I'm starting from scratch… So far I've got only the location of the places that the languages originate from (to help determine if other languages would influence the other in any way)… I'm pretty new to this so I don't have an idea about what is expected to be known. I know that I'll require 12 languages. (I'm thinking of making a few of them non-written but I'm not sure how that would play out). As for the languages itself, I don't know exactly if I'm supposed to take English alphabets and make new symbols for them or just make symbols to represent words?

@Riorlyne pets

Okay! So if you’re starting from scratch, there are a few beginning steps you can use to help give your language its own flavour:

  1. Choose which sounds your language has (you don’t have to use all the ones English has, and you can add some English doesn’t have!)
  2. Choose how your sounds fit together into syllables. Maybe your language doesn’t allow consonants at the end of a syllable. Maybe it allows different combinations than English does (like vl or fskr).
  3. With these sound rules, create some morphemes! (morpheme = sound/s with meaning). Cat is a morpheme. Walk is a morpheme. -ed is a morpheme too, with the meaning “past tense” - the word walked has two morphemes: walk+past tense.
  4. Choose how your morphemes combine to make words. Some languages (like Mayan) fit a lot of them into each word, and some have only one or two per word (like Chinese). If you choose to combine them to form words, you can pick what order they go in as well.
    • Think of the two last names MacDonald and Donaldson - they both mean “son of Donald”, but one language put “son of” at the beginning, and the other put it at the end.
  5. Choose how your words combine to make sentences. One example is the order of subject (S), object (O) and verb (V) in a simple sentence. English does it SVO:
    • The cat eats mice.
  • But other languages use all the other possibilities! Here they are in order of frequency:
    • SOV - The cat mice eats.
    • VSO - Eats the cat mice.
    • VOS - Eats mice the cat.
    • OVS - Mice eats the cat.
    • OSV - Mice the cat eats.
  • That’s just order of subject, object and verb. There are a lot of other things you can do with arranging words into sentences but it’s a good place to start.

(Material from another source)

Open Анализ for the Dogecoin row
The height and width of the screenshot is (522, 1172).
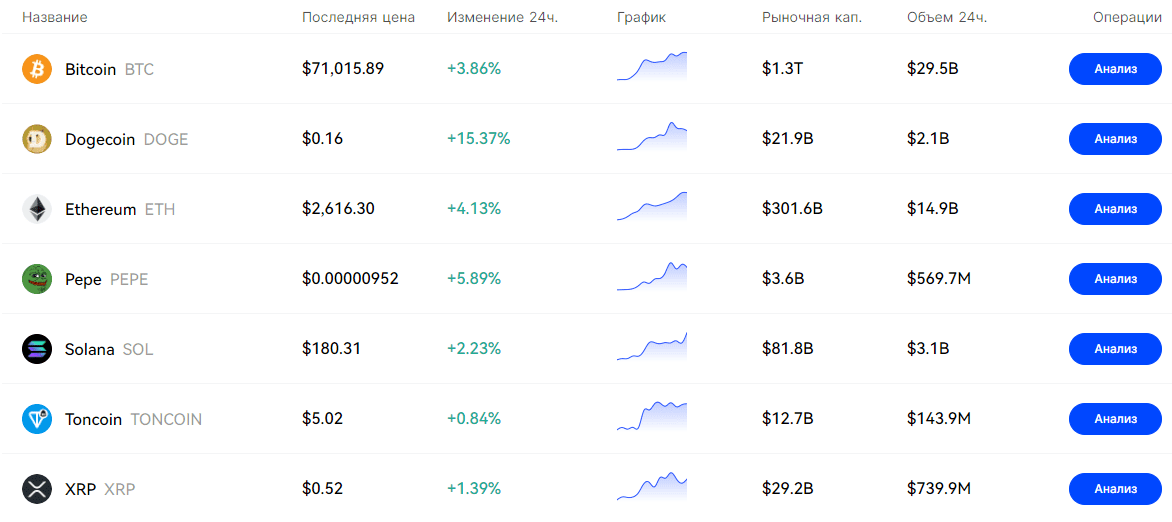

Here are some resources that I have found really helpful, and looking into them could give you lots of ideas:

Mark Rosenfelder’s Language Construction Kit - (Online tutorial via webpages)
David Peterson’s Art of Language Invention series - (Videos)
Artifexian’s Conlanging videos - (Videos)
The World Atlas of Language Structures Online - (information on features that real languages use, which is where I got the frequency of SOV to OSV from)

Let me know if this is the sort of thing you were looking for! If you have any questions I’m more than happy to answer them. :)

@Ocean_rover

Thank you so much! I feel some inspiration for a few of my languages… I'm sure it's a start. I'll come back when I get stuck again and I'll definitely check these links out! Thanks a ton again!